- What to produce
The whole listing that follows is to be restated word for word, images excluded.

[Start of Attachment]

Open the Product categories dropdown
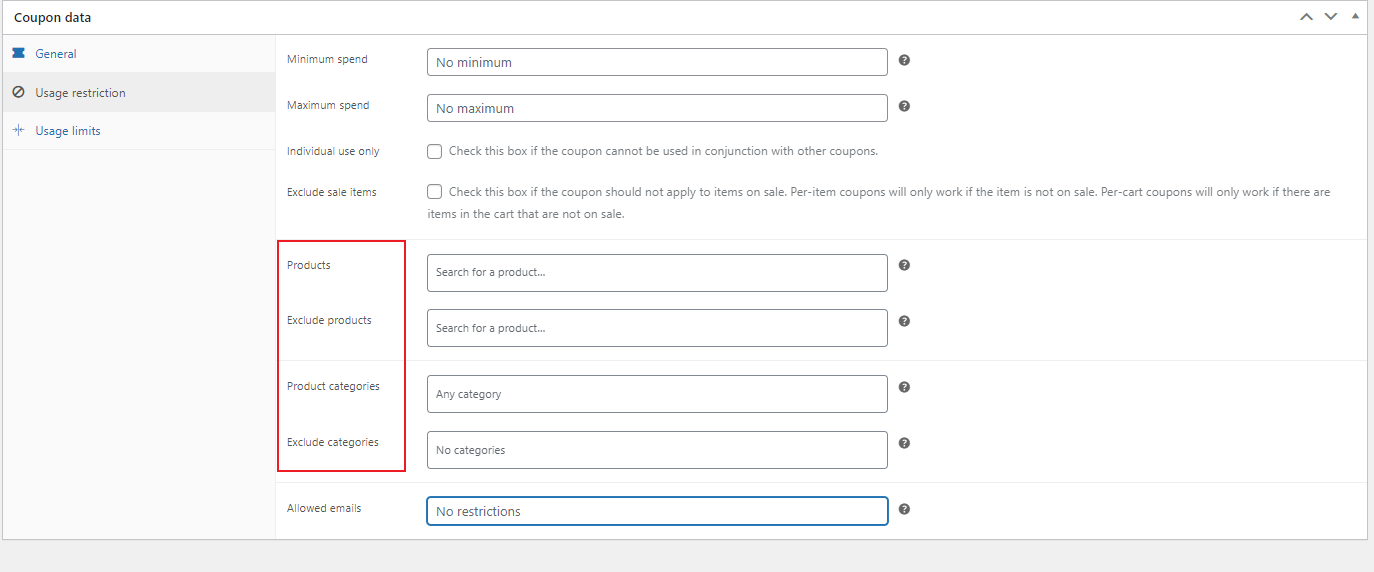The image size is (1374, 572). (x=657, y=394)
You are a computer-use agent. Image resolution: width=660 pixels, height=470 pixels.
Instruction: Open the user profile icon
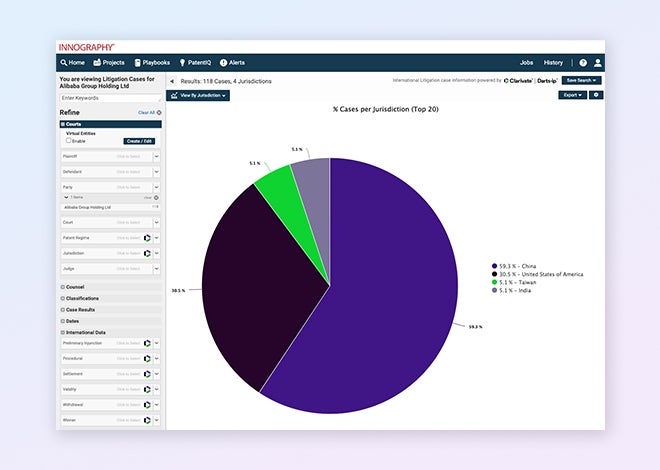(597, 62)
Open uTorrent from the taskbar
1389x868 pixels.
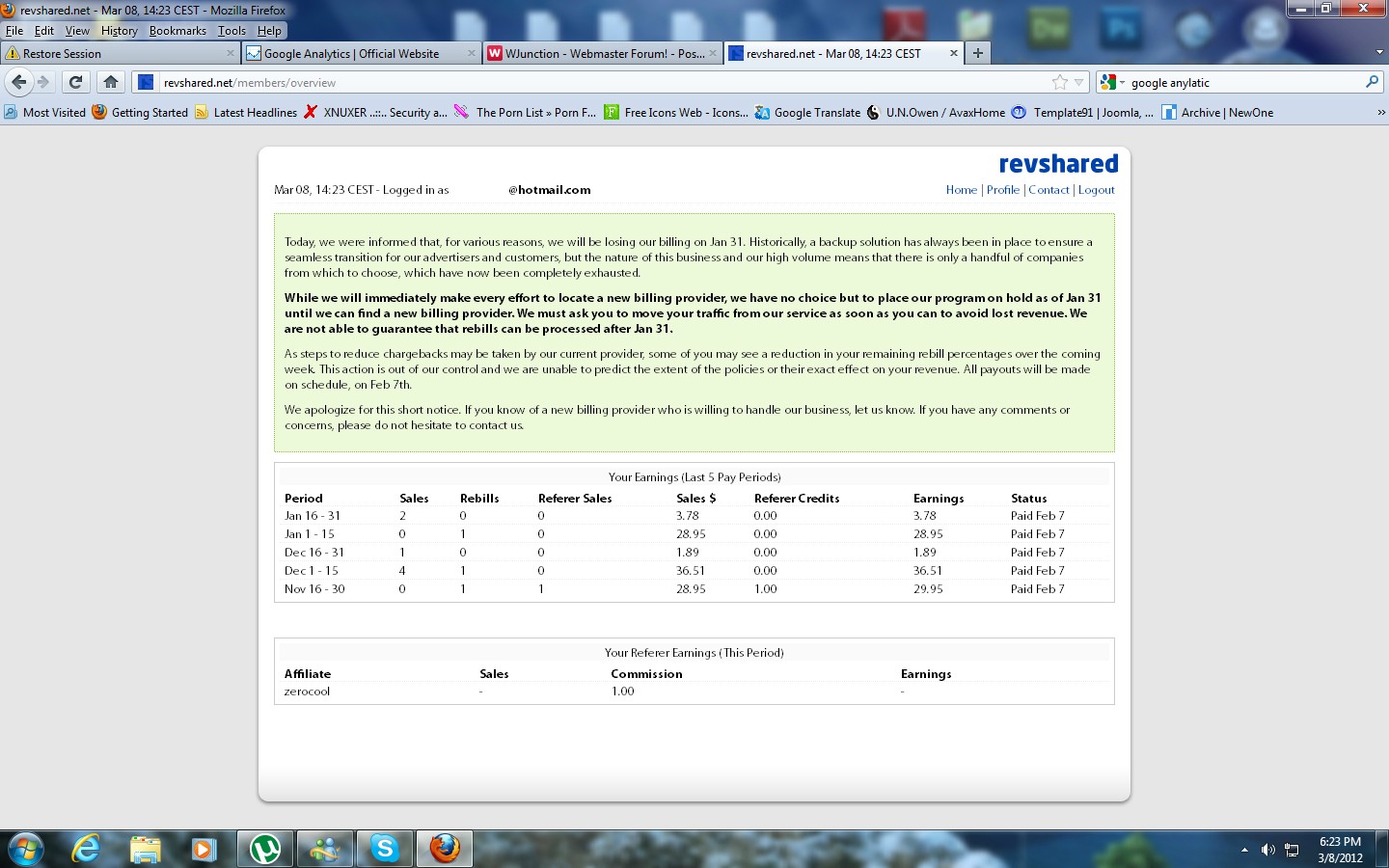[265, 849]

[End of Attachment]

- Worked solution
Open the Product categories dropdown
The image size is (1374, 572). (x=657, y=394)
You are a computer-use agent. Image resolution: width=660 pixels, height=470 pixels.
Instruction: Open the user profile icon
(597, 62)
Open uTorrent from the taskbar
1389x868 pixels.
[265, 849]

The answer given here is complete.